Central Florida only has two species of sparrow which breed locally. The remainder, such as this Swamp Sparrow, will soon disappear until the fall.
One little bird we have an abundance of in summer is the diminutive and active Blue-gray Gnatcatcher.
In our area, three species of vireo breed: White-eyed, Red-eyed and Yellow-throated (pictured below with a caterpillar(?)).
A pair of Brown-headed Nuthatches were heard before our eyes could locate them. Ever squeezed a child’s toy rubber duck? Then you know what these pugnacious little creatures sound like. They begin breeding as early as mid-February here so this couple may already have chicks, which would account for them coming so near us to see if we might be a threat.
The clear whistle of the Tufted Titmouse can be heard at quite a distance and they’re usually the first to challenge us as we enter their area. During migratory seasons, they are also good indicators that other species may be nearby as they seem to act as gang leaders (okay, maybe tour guides).

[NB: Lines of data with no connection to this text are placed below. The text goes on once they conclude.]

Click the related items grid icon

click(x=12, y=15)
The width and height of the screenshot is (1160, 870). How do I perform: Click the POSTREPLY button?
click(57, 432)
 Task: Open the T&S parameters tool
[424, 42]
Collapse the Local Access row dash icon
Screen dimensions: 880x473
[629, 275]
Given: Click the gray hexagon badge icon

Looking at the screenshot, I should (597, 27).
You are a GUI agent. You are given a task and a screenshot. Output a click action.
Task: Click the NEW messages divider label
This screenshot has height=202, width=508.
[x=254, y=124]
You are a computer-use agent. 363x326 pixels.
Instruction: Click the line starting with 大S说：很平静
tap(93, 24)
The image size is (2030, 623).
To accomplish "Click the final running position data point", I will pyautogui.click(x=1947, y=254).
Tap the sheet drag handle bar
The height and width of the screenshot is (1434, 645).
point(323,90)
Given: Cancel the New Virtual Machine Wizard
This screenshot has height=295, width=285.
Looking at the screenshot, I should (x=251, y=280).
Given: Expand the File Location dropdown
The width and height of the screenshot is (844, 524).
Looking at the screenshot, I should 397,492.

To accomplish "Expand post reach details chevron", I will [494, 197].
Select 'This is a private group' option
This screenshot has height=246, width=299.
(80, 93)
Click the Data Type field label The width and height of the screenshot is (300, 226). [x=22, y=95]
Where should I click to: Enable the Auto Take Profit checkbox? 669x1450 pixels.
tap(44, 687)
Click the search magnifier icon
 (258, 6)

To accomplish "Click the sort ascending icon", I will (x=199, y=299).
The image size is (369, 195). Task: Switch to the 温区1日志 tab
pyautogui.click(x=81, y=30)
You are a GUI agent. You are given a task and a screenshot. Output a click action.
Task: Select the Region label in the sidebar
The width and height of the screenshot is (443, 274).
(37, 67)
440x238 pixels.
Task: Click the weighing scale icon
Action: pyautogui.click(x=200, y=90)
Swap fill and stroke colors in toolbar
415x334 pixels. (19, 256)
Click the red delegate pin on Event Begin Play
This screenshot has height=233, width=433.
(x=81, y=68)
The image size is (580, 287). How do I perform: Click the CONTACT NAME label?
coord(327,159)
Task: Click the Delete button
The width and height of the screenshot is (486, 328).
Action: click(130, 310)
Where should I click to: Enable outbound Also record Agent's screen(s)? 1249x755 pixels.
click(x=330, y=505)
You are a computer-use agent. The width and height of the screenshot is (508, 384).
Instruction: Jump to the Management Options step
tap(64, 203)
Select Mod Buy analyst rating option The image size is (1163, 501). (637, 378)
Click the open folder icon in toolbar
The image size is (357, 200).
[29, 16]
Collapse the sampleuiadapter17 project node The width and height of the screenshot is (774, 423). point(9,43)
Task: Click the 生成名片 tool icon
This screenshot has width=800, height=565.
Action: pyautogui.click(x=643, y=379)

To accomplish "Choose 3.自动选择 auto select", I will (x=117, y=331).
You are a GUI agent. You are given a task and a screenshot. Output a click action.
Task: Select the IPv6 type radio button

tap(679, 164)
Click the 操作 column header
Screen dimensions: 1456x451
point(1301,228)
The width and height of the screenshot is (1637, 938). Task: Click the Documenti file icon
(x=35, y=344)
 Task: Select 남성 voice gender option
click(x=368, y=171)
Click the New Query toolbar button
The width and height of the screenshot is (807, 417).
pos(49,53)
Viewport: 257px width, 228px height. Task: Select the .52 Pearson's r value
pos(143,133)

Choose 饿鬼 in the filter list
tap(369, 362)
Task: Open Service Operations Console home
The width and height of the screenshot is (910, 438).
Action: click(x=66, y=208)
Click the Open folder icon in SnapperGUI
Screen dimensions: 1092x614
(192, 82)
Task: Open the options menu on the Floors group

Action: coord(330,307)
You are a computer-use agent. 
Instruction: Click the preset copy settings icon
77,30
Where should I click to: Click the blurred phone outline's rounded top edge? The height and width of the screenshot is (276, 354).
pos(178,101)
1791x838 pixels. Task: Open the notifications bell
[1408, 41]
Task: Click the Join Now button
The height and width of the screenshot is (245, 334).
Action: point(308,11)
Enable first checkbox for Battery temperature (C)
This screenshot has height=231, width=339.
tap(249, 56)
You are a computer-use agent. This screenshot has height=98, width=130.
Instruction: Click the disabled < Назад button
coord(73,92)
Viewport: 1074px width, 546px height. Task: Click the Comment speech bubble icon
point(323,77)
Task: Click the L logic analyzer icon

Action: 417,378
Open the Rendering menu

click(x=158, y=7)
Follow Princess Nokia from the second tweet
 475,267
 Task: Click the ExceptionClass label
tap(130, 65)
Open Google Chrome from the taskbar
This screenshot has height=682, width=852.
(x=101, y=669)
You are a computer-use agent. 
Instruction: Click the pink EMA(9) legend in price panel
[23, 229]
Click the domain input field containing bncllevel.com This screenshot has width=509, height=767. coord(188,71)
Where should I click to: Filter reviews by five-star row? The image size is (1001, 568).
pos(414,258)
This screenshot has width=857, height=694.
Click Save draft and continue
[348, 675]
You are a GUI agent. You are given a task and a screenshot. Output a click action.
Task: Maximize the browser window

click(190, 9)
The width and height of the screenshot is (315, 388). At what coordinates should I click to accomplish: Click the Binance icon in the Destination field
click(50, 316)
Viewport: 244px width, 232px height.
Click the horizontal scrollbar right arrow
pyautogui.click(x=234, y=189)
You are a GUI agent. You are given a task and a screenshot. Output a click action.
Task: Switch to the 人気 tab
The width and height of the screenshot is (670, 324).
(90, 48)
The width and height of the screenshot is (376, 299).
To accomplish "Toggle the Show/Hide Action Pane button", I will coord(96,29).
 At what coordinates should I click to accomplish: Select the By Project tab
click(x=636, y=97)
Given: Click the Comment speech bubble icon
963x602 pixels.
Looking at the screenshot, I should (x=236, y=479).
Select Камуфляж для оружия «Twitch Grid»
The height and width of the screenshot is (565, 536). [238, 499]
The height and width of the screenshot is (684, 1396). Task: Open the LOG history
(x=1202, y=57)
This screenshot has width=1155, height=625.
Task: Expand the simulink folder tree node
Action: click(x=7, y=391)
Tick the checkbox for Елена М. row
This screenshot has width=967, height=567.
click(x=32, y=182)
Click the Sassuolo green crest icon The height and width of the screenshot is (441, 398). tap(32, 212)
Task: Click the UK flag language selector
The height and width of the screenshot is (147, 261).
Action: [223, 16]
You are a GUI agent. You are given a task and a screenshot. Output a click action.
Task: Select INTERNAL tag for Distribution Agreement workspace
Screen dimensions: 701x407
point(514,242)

Buzzy trills abound and Gini counted over a dozen of these colorful warblers as we drove through the park. Northern Parulas seemed to be everywhere, and that is just fine with us.
The photograph may not be that great but the feeling sure is! I seldom get to see this migrant much less have a chance to take his picture. The Northern Waterthrush has the characteristic stripes of the thrush family but is actually a warbler. Along with its cousin, the Louisiana Waterthrush, it walks along marshy ground constantly bobbing its tail as it pulls tasty morsels from the mud.
Carolina Wrens were calling throughout the park as they prepare to mate and are quick to respond to any intruders (that would be us).
Spring. Annual renewal. Migrants. Flashes of color. Exuberant songs. A fabulous time to explore the outdoors!
Oh. And, as I have just been reminded, a time to clean. Sigh.
Enjoy your search for a natural place and come back for a visit!